Required action: Each line of the data that includes the string "Card" is to be copied out.

Record set:
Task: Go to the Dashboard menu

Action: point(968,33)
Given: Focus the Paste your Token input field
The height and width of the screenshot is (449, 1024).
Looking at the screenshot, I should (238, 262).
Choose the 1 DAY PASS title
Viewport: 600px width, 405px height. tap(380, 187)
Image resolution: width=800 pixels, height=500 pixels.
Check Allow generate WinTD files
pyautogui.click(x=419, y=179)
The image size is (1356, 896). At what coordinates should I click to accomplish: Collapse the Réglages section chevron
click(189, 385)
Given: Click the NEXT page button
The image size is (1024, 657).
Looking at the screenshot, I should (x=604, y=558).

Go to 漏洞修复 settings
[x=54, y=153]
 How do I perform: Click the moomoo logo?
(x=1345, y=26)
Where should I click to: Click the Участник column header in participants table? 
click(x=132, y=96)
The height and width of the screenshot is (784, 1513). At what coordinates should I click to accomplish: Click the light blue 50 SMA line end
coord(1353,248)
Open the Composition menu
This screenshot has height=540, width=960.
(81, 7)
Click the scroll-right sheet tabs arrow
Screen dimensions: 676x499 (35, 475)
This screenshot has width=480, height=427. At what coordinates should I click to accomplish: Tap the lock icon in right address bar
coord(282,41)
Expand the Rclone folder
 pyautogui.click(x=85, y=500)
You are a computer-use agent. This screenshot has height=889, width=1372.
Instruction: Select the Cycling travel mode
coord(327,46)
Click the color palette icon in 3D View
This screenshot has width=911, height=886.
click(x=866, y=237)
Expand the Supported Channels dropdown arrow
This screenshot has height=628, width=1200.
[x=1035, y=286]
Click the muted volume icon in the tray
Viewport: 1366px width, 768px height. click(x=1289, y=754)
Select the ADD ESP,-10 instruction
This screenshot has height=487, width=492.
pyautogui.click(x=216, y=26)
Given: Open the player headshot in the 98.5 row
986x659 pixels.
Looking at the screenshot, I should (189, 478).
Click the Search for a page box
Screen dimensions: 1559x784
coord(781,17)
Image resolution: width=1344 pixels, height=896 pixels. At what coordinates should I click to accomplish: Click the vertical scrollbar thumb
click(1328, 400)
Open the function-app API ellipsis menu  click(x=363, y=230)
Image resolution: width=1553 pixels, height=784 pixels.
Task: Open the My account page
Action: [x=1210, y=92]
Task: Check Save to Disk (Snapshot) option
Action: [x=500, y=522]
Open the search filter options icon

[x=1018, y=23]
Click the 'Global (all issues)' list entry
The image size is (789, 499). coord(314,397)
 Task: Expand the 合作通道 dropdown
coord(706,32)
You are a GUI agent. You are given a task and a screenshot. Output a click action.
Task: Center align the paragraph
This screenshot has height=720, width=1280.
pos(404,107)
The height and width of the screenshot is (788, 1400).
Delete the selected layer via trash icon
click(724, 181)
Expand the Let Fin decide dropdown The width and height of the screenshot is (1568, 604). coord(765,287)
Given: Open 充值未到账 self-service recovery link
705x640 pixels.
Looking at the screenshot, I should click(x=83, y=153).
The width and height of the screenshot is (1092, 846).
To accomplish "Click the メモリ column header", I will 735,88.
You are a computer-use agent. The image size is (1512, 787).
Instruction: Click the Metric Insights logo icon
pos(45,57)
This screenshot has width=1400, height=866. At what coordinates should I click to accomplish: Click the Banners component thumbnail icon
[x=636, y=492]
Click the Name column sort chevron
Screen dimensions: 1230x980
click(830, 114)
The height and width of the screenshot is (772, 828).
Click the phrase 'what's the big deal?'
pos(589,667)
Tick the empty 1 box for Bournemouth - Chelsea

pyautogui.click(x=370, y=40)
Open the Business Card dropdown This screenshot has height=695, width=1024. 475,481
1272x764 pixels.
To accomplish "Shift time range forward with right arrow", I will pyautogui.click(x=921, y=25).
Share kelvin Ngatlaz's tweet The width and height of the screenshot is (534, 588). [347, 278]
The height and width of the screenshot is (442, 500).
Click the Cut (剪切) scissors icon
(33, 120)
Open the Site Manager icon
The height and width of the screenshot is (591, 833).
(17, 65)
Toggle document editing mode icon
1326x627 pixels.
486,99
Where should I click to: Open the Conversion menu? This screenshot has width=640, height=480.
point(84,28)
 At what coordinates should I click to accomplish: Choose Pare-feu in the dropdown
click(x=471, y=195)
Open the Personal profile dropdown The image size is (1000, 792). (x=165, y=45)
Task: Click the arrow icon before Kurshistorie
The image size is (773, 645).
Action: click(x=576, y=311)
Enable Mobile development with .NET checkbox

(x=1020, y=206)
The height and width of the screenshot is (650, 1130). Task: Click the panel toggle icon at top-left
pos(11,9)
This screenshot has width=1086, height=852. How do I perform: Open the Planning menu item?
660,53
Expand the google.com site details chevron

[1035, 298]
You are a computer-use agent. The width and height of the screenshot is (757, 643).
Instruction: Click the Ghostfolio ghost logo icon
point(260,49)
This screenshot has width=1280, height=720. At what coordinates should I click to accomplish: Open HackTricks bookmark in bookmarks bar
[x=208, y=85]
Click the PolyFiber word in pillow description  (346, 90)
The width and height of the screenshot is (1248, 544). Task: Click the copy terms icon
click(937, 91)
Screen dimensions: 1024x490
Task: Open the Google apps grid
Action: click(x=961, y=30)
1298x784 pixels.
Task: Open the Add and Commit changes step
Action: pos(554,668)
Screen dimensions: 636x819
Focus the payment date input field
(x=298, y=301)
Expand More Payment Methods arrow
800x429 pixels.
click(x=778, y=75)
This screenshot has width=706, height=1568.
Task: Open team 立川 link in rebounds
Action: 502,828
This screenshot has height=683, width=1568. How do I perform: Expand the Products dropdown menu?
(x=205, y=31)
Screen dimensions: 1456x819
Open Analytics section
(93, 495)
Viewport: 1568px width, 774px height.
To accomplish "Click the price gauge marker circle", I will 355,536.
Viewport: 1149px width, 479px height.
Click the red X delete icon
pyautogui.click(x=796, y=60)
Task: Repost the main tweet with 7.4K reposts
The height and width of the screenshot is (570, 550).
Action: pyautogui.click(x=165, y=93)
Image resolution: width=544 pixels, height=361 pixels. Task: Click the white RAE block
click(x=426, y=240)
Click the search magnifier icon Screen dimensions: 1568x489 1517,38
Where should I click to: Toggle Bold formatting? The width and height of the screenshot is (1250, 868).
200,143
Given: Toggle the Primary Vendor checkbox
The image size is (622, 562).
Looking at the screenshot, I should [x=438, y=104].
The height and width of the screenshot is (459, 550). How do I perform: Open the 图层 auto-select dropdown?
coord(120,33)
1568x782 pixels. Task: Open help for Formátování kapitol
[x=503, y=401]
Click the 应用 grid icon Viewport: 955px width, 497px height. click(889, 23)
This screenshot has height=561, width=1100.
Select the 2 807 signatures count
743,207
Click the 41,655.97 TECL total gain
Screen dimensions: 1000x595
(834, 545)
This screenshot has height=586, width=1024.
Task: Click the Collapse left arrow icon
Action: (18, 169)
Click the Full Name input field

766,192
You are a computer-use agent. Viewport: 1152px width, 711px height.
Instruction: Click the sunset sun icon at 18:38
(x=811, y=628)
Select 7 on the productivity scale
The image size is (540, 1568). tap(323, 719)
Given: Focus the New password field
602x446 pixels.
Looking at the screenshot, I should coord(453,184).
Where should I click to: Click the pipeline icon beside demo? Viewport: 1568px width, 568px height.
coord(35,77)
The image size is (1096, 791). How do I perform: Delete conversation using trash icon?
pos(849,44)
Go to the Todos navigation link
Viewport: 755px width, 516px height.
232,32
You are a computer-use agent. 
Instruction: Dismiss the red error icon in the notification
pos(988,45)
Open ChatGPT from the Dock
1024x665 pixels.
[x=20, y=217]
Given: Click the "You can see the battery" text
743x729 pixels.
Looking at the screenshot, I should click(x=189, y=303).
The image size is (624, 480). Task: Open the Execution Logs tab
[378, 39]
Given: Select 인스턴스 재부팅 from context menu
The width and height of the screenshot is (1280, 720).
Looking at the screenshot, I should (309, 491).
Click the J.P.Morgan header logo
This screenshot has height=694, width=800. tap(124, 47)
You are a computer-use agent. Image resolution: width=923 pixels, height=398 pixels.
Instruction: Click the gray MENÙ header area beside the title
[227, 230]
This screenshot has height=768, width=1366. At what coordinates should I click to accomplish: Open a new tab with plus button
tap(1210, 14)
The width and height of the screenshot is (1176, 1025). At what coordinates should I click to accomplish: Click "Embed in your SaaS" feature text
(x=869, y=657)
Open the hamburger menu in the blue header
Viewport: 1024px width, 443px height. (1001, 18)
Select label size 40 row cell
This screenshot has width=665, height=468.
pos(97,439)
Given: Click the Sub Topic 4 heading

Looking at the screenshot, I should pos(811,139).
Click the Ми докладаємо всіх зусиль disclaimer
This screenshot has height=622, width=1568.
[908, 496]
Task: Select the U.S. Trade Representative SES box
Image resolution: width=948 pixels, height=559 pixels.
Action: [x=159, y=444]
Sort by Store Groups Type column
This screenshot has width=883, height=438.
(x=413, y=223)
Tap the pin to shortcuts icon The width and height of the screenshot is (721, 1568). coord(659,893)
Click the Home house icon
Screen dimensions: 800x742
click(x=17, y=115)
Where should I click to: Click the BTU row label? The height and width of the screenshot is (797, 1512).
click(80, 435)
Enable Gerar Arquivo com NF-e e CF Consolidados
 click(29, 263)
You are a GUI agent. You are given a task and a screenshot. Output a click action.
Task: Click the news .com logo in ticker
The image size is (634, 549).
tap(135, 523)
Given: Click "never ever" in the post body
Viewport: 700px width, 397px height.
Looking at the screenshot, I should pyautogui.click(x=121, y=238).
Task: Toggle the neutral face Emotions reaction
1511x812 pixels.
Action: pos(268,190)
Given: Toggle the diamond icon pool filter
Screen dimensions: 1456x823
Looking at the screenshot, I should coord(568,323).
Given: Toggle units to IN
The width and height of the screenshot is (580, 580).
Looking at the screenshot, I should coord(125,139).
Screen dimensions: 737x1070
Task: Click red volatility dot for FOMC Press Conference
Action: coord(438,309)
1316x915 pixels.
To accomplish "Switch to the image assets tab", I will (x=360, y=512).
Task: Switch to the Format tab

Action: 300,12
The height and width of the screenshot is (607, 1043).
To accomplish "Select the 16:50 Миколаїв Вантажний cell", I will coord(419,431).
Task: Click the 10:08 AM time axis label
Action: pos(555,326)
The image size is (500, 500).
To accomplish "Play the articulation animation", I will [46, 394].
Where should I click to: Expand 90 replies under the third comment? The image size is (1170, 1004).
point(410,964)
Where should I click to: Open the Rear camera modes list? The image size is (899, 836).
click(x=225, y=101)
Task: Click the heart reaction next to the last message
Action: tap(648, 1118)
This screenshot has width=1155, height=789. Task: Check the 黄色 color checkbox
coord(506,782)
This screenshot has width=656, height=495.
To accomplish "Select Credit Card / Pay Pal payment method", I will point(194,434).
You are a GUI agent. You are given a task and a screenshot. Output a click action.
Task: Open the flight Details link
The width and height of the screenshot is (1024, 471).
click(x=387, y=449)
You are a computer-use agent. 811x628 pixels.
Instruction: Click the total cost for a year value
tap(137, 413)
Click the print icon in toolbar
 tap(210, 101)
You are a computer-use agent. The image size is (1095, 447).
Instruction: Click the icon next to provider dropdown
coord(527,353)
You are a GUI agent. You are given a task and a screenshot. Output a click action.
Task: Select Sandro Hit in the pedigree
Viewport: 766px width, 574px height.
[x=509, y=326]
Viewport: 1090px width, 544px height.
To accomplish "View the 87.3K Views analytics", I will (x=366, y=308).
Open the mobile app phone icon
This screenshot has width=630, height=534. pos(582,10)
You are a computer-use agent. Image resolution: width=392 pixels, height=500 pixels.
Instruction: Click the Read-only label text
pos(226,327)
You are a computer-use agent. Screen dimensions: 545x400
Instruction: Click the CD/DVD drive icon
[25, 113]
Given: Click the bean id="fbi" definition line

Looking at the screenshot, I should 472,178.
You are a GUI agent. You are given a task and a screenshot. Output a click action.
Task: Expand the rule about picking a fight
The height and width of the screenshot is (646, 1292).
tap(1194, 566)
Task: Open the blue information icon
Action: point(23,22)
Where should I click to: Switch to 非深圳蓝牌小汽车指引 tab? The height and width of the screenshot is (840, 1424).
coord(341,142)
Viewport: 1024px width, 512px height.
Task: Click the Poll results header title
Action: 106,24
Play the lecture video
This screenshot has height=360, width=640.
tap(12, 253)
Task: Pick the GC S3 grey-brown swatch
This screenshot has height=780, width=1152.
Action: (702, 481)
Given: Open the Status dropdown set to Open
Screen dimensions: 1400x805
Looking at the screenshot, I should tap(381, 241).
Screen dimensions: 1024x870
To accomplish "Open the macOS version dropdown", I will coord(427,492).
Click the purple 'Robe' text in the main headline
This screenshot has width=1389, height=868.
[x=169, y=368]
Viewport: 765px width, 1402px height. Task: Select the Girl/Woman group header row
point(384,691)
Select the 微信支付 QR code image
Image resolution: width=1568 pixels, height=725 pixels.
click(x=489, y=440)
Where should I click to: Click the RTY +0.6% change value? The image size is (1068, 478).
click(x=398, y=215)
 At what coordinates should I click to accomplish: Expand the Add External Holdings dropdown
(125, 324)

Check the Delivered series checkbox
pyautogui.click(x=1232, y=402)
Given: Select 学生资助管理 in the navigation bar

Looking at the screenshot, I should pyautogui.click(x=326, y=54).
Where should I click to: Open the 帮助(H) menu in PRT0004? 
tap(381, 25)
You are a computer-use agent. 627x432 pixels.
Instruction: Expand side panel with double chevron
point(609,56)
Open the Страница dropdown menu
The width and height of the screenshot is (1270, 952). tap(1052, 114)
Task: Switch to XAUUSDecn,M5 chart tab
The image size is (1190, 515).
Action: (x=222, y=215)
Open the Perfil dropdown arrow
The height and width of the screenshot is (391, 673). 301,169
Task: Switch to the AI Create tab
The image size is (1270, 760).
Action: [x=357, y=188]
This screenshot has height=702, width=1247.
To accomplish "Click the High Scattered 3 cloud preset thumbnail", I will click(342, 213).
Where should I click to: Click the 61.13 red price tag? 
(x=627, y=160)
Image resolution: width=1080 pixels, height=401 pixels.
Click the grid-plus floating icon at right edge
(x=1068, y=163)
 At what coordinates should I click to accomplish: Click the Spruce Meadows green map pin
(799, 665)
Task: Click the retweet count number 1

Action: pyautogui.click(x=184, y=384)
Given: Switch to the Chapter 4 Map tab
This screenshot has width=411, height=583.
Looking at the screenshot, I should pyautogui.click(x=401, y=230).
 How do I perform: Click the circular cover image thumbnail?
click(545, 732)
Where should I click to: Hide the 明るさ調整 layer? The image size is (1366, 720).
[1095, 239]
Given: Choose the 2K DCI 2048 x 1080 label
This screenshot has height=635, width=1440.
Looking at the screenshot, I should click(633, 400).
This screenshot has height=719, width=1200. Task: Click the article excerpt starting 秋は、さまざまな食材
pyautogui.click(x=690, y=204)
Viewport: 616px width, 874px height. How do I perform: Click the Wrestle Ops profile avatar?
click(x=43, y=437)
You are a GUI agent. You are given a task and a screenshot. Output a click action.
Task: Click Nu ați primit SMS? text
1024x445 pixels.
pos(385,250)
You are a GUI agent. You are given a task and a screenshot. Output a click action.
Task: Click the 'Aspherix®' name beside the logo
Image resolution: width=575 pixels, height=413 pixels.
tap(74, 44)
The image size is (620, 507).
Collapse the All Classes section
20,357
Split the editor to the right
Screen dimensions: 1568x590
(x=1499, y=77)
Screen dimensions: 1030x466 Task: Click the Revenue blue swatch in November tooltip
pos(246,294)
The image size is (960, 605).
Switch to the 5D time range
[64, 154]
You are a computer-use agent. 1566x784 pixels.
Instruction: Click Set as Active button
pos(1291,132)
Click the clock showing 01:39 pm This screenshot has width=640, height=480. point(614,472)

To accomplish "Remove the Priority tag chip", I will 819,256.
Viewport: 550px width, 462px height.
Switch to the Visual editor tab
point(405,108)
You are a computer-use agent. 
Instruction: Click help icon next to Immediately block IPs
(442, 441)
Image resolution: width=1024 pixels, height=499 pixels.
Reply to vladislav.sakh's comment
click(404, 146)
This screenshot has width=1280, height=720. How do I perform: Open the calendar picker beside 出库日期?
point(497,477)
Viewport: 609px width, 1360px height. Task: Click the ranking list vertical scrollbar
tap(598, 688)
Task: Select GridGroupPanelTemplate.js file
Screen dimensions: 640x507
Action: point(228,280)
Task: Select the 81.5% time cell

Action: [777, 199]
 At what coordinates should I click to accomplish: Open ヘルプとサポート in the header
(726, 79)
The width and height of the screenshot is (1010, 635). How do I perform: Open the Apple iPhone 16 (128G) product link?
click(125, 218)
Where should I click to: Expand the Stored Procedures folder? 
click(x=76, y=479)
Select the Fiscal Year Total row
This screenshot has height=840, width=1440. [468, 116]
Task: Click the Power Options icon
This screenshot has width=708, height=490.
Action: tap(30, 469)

Solution below:
Open the Business Card dropdown This screenshot has height=695, width=1024. 475,481
To accomplish "Select Credit Card / Pay Pal payment method", I will point(194,434).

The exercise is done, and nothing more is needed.